Branchless conditionals on integers — fast, but can they be made faster?

Tags:

I've been experimenting with the following and have noticed that the branchless “if” defined here (now with &-!! replacing *!!) can speed up certain bottleneck code by as much as (almost) 2x on 64-bit Intel targets with clang:

// Produces x if f is true, else 0 if f is false.
#define  BRANCHLESS_IF(f,x)          ((x) & -((typeof(x))!!(f)))

// Produces x if f is true, else y if f is false.
#define  BRANCHLESS_IF_ELSE(f,x,y)  (((x) & -((typeof(x))!!(f))) | \
                                     ((y) & -((typeof(y)) !(f))))

Note that f should be a reasonably simple expression with no side-effects, so that the compiler is able to do its best optimizations.

Performance is highly dependent on CPU and compiler. The branchless ‘if’ performance is excellent with clang; I haven't found any cases yet where the branchless ‘if/else’ is faster, though.

My question is: are these safe and portable as written (meaning guaranteed to give correct results on all targets), and can they be made faster?

Example usage of branchless if/else

These compute 64-bit minimum and maximum.

inline uint64_t uint64_min(uint64_t a, uint64_t b)
{
  return BRANCHLESS_IF_ELSE((a <= b), a, b);
}

inline uint64_t uint64_max(uint64_t a, uint64_t b)
{
  return BRANCHLESS_IF_ELSE((a >= b), a, b);
}

Example usage of branchless if

This is 64-bit modular addition — it computes (a + b) % n. The branching version (not shown) suffers terribly from branch prediction failures, but the branchless version is very fast (at least with clang).

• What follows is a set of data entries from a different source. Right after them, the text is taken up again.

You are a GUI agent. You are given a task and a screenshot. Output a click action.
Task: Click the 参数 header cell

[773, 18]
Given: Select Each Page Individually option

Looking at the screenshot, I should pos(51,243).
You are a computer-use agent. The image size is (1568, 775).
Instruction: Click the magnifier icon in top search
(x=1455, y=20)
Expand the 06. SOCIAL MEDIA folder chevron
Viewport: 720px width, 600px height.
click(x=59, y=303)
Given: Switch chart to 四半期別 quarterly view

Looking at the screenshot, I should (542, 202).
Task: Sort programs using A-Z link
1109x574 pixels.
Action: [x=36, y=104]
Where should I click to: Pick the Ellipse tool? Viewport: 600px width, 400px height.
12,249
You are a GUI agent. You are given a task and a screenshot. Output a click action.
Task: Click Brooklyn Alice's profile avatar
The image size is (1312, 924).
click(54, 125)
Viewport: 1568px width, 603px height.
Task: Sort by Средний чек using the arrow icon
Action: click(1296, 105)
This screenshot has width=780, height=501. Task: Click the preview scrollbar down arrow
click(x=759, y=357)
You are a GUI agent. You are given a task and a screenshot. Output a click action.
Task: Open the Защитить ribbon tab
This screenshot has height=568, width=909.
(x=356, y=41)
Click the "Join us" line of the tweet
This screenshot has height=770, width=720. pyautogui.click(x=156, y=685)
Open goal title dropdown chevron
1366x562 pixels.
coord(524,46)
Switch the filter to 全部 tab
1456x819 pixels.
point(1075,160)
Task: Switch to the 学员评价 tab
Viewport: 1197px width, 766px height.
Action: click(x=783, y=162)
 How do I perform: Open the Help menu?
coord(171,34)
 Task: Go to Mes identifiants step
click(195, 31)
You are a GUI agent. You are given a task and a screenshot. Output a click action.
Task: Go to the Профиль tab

inline uint64_t uint64_add_mod(uint64_t a, uint64_t b, uint64_t n)
{
  assert(n > 1); assert(a < n); assert(b < n);

  uint64_t c = a + b - BRANCHLESS_IF((a >= n - b), n);

  assert(c < n);
  return c;
}

Update: Full concrete working example of branchless if

Below is a full working C11 program that demonstrates the speed difference between branching and a branchless versions of a simple if conditional, if you would like to try it on your system. The program computes modular exponentiation, that is (a ** b) % n, for extremely large values.

To compile, use the following on the command line:

-O3 (or whatever high optimization level you prefer)
-DNDEBUG (to disable assertions, for speed)
Either -DBRANCHLESS=0 or -DBRANCHLESS=1 to specify branching or branchless behavior, respectively

On my system, here's what happens:

$ cc -DBRANCHLESS=0 -DNDEBUG -O3 -o powmod powmod.c && ./powmod
BRANCHLESS = 0
CPU time:  21.83 seconds
foo = 10585369126512366091

$ cc -DBRANCHLESS=1 -DNDEBUG -O3 -o powmod powmod.c && ./powmod
BRANCHLESS = 1
CPU time:  11.76 seconds
foo = 10585369126512366091

$ cc --version
Apple LLVM version 6.0 (clang-600.0.57) (based on LLVM 3.5svn)
Target: x86_64-apple-darwin14.1.0
Thread model: posix

So, the branchless version is almost twice as fast as the branching version on my system (3.4 GHz. Intel Core i7).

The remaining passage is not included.